A projeção indica um recuo em relação às últimas semanas: há sete semanas consecutivas o mercado revisa para baixo as expectativas do IPCA, reforçando um movimento de desaceleração. A meta definida para 2025 é de 3%, com tolerância de 1,5 ponto percentual para cima ou para baixo, o que estabelece um limite máximo de 4,5% — acima, portanto, da previsão atual.
Apesar da desaceleração, a inflação acumulada em 12 meses está em 4,46%, influenciada principalmente pela alta no preço das passagens aéreas em novembro, quando o IPCA subiu 0,18%. Em outubro, o índice havia registrado aumento de 0,09%. Para os anos seguintes, o mercado estima inflação de 4,05% em 2026 e 3,8% em 2027.
Sem novas projeções para a taxa básica de juros devido à consolidação anual, a Selic permanece em 15% ao ano, o maior patamar desde 2006. O índice foi elevado gradualmente desde 2024, quando estava em 10,5%, e se mantém nesse nível desde junho de 2025.
No câmbio, o dólar deve fechar o ano cotado em R$ 5,44, pequena alta em relação à projeção anterior (R$ 5,43), mas ainda abaixo das expectativas de um mês atrás.
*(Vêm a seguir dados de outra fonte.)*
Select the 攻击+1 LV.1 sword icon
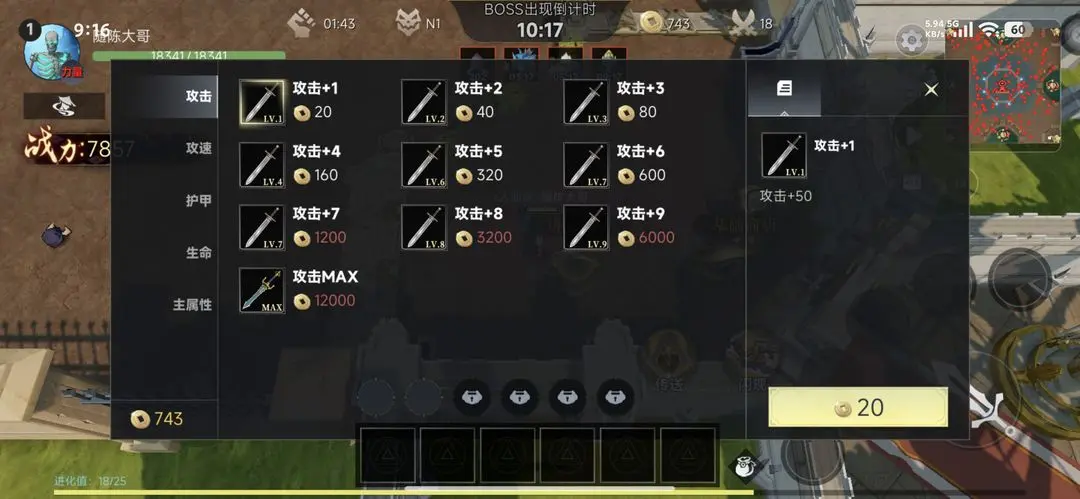The image size is (1080, 499). tap(262, 102)
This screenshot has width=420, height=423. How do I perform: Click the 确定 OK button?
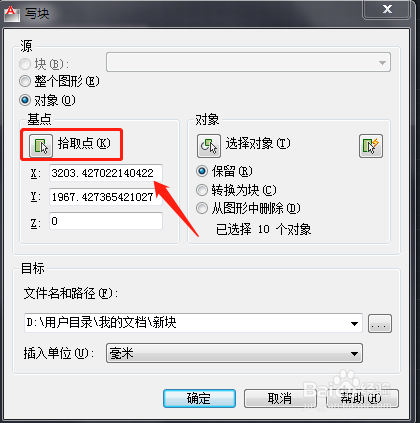(199, 398)
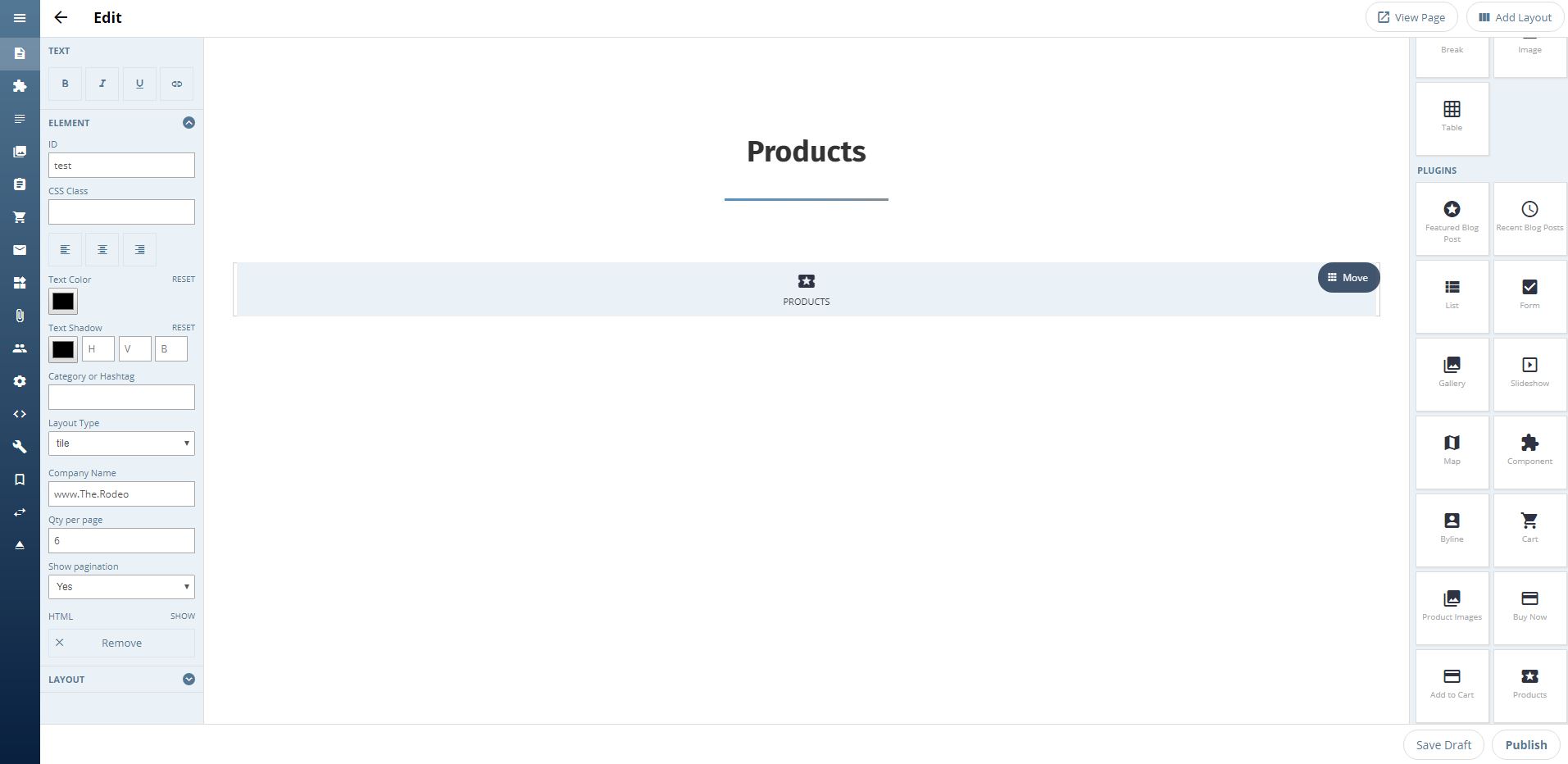Click the insert link icon
The image size is (1568, 764).
tap(176, 84)
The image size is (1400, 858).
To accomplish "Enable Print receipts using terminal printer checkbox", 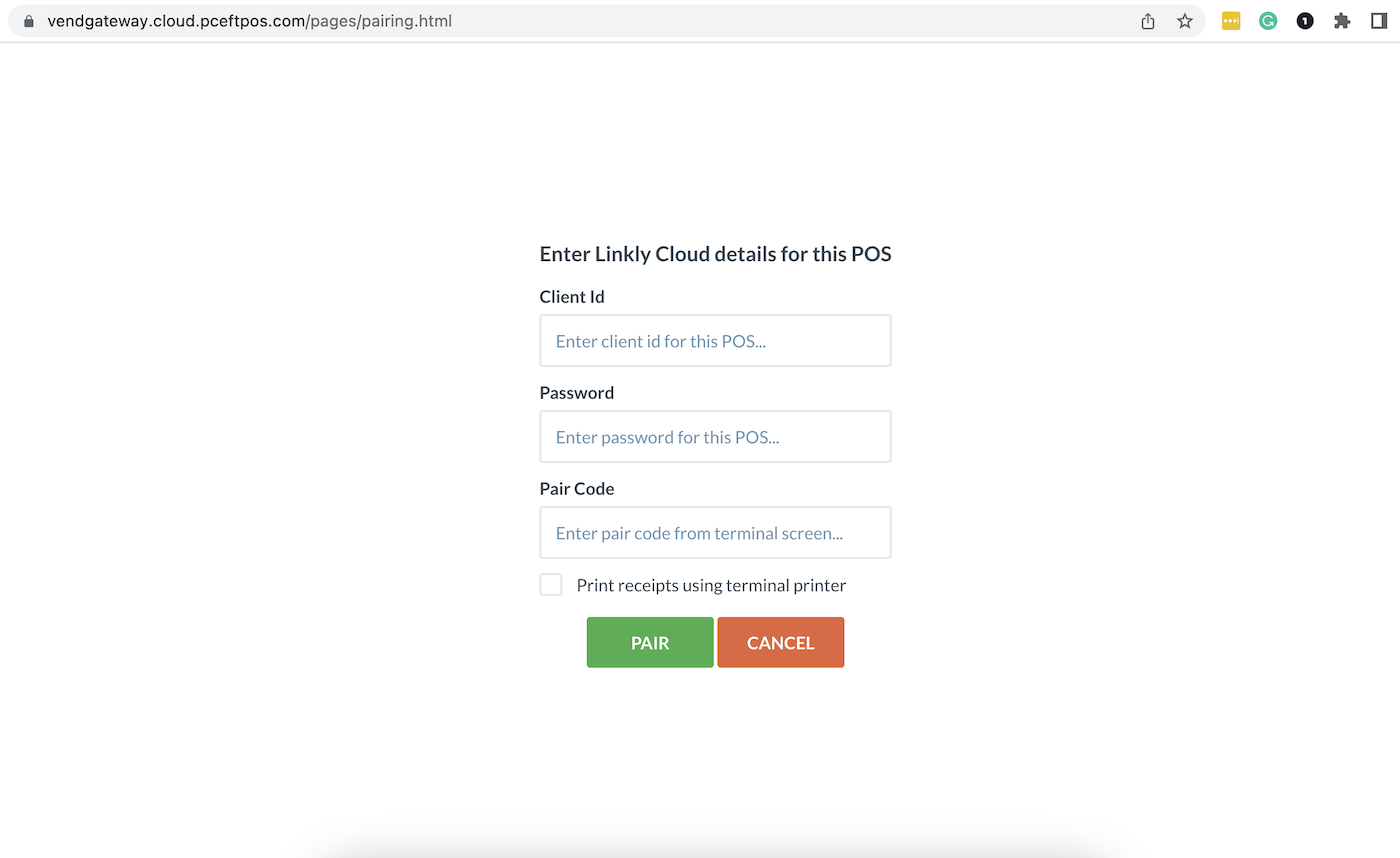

Para o Produto Interno Bruto, o PIB, a previsão se mantém estável em 2,26%, mesma taxa esperada nas últimas semanas. O crescimento projetado reflete a continuidade do avanço econômico impulsionado pelos setores de serviços e indústria, que contribuíram para uma alta de 0,4% no segundo trimestre. Em 2024, o PIB cresceu 3,4%, marcando o quarto ano seguido de expansão.
Os dados reforçam um cenário de cautela, mas com sinais de estabilidade e confiança gradual do mercado para 2025.